Haverford used the cast iron poker to fuss with the fire, and Sherbourne wrestled an urge to toss the duke into the corridor. Haverford was a healthy specimen, dark-haired, tall, and fit, but Sherbourne was an expert on the proper use of the element of surprise.
“I come home,” Sherbourne said, “my new bride at my side, and then she’s not at my side. She’s disappeared to do God knows what with a sister she’s had nearly three decades to gossip and conspire with. They saw each other at your own wedding, mere weeks ago, and when I asked Her Grace to oversee a bit of tidying up here at Sherbourne Hall, I did not expect her to kidnap my bride on my very doorstep.”

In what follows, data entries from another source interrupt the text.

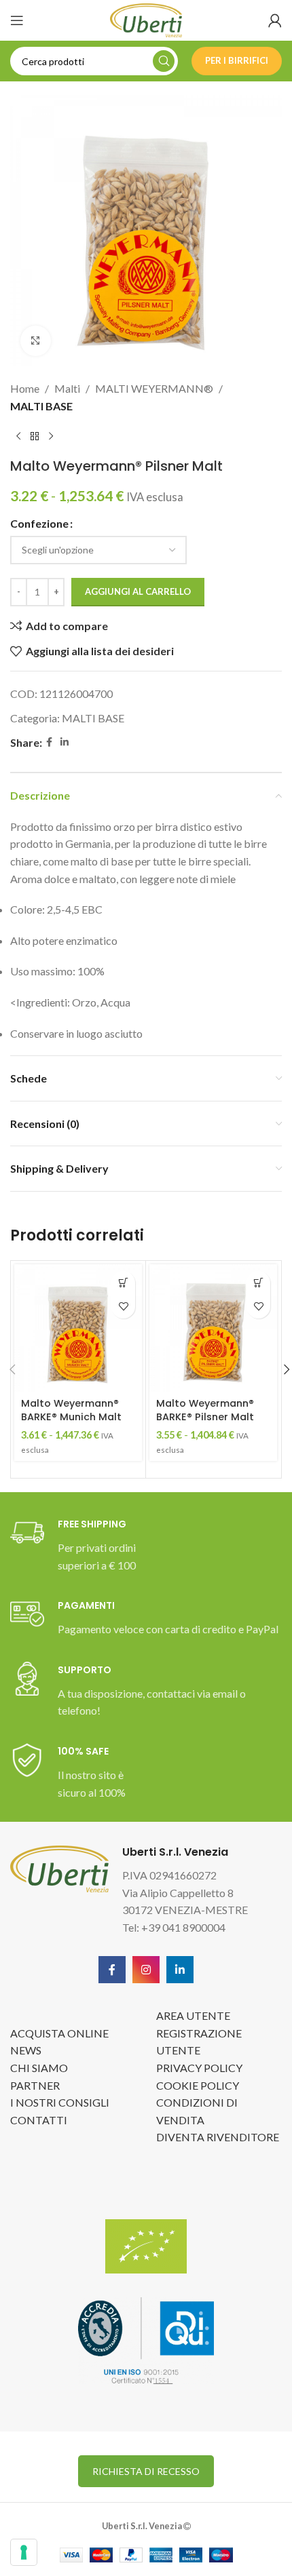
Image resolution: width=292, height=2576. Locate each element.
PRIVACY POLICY (199, 2067)
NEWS (25, 2050)
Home (24, 388)
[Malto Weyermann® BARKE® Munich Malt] (78, 1328)
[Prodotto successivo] (51, 436)
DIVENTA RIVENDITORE (217, 2136)
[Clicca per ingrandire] (35, 341)
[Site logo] (146, 18)
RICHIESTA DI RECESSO (146, 2471)
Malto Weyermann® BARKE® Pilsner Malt (205, 1410)
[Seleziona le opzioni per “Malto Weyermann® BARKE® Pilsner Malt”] (258, 1283)
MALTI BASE (41, 405)
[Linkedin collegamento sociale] (64, 742)
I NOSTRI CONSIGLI (59, 2102)
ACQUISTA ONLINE (59, 2033)
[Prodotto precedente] (18, 436)
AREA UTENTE (193, 2015)
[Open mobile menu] (17, 20)
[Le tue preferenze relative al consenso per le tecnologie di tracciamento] (24, 2552)
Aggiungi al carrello (138, 591)
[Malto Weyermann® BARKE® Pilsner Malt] (213, 1328)
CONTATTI (38, 2119)
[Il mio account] (275, 20)
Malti (67, 388)
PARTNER (35, 2085)
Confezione (39, 523)
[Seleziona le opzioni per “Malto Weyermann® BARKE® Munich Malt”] (123, 1283)
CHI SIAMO (39, 2067)
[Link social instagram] (146, 1969)
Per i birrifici (236, 60)
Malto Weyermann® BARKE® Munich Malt (71, 1410)
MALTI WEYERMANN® (154, 388)
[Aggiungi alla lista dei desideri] (123, 1307)
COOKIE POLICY (197, 2085)
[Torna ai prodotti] (34, 436)
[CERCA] (164, 61)
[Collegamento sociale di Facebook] (49, 742)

Haverford put down the poker and lounged against the mantel as if he owned the house, the grounds, its fixtures, outbuildings, and livestock. “Been going short of sleep have you? Tending conscientiously to your marital duties?”
“I have escorted my lady wife more than one hundred fifty miles along the king’s highway in less than favorable weather. You will please collect your wife and don’t allow her back on this property for a week. Perpetual absence on your part would be a singularly insightful wedding gift.”
Sherbourne took another sip of his brandy—only the best quality graced his decanters—when he wanted to hurl his drink at the wall. Was a quiet meal with his new wife too much to ask? A little privacy to show her about her new home?
A chance to think through her disclosures in the coach? Charlotte’s tale of illicit love gone awry was significant. Whoever authored the downfall of Charlotte’s friend had in a sense ruined Charlotte as well, for much of her innocence had died with her friend.
“That is not the expression of a man contemplating marital bliss,” Haverford said, wandering away from the fireplace. “Give the ladies time to visit over a pot of tea. Elizabeth was ecstatic to learn of your engagement to Charlotte, and my duchess should be allowed a chance to interrogate her sister.”